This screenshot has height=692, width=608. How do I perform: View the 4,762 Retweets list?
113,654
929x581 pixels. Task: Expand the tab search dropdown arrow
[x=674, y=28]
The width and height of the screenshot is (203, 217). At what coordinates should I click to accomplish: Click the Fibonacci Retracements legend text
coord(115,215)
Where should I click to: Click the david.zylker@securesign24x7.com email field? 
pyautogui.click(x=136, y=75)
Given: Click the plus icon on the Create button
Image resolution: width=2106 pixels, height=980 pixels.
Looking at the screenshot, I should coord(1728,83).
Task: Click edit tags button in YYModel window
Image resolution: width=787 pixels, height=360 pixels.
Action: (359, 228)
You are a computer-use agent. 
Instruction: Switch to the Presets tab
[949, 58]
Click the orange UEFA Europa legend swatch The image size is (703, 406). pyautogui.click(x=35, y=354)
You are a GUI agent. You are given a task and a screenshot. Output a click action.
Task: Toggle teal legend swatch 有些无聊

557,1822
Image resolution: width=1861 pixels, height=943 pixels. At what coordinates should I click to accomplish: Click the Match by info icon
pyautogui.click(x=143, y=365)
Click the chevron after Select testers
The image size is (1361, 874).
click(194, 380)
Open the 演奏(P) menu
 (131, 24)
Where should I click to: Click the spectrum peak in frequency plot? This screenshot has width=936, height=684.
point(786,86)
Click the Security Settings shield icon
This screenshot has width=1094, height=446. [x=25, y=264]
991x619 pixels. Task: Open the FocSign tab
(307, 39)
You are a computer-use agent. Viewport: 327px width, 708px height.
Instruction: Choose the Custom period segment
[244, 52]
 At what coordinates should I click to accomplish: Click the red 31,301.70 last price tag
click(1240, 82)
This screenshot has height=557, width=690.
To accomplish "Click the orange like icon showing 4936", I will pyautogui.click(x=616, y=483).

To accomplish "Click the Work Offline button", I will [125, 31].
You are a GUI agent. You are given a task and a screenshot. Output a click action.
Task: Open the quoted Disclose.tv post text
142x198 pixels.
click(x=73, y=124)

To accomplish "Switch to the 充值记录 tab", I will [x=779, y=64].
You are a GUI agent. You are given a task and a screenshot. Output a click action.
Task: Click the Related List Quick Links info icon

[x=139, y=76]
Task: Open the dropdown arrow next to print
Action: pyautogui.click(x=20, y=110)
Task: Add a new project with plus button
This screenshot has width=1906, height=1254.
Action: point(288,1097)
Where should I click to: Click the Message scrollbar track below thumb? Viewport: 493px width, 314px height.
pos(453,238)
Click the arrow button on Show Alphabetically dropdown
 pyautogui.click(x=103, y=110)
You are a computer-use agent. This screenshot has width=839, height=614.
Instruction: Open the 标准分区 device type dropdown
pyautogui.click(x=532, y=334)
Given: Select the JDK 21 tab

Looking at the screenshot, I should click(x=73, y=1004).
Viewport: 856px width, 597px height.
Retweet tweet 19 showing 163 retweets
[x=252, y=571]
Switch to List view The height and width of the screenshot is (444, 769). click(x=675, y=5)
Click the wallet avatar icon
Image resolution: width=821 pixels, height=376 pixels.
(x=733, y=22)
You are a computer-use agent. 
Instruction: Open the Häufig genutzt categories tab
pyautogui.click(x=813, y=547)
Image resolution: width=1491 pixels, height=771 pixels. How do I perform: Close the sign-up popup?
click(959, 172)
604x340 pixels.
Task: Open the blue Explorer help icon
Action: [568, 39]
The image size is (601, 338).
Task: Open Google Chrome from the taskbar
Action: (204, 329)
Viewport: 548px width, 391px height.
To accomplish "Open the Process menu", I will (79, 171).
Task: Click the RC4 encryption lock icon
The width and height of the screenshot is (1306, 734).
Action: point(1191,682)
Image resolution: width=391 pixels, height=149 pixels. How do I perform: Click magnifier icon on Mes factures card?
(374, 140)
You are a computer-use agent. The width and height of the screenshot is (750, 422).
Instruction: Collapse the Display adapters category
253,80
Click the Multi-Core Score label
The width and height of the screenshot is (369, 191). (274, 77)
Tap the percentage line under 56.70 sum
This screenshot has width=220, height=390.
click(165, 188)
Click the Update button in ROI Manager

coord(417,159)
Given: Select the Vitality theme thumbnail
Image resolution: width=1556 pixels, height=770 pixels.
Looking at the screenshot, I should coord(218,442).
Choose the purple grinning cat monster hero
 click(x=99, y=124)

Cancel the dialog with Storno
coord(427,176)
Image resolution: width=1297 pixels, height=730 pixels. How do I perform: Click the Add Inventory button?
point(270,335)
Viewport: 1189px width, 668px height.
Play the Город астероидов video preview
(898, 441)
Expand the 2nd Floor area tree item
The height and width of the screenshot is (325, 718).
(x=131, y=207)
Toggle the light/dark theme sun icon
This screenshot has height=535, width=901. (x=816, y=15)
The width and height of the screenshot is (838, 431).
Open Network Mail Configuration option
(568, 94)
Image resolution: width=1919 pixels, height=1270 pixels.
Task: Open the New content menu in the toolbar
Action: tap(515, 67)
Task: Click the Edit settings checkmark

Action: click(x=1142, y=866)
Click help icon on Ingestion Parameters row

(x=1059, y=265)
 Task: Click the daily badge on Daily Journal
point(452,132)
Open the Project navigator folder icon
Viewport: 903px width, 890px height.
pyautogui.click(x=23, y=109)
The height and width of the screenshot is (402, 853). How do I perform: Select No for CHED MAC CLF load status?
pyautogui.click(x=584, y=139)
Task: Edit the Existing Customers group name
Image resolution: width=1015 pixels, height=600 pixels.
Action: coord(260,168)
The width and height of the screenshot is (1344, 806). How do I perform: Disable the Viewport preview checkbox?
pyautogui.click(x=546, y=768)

(STATED PROBLEM)
Reproduce the listing from the line containing "Click the orange UEFA" through the line containing "click(194, 380)", keeping every line, including the requests. Offset each click coordinate in the answers by adding 65 to it.

(OUTPUT FOR THIS EXERCISE)
Click the orange UEFA Europa legend swatch The image size is (703, 406). pyautogui.click(x=100, y=419)
You are a GUI agent. You are given a task and a screenshot. Output a click action.
Task: Toggle teal legend swatch 有些无聊

622,1887
Image resolution: width=1861 pixels, height=943 pixels. At what coordinates should I click to accomplish: Click the Match by info icon
pyautogui.click(x=208, y=430)
Click the chevron after Select testers
The image size is (1361, 874).
click(259, 445)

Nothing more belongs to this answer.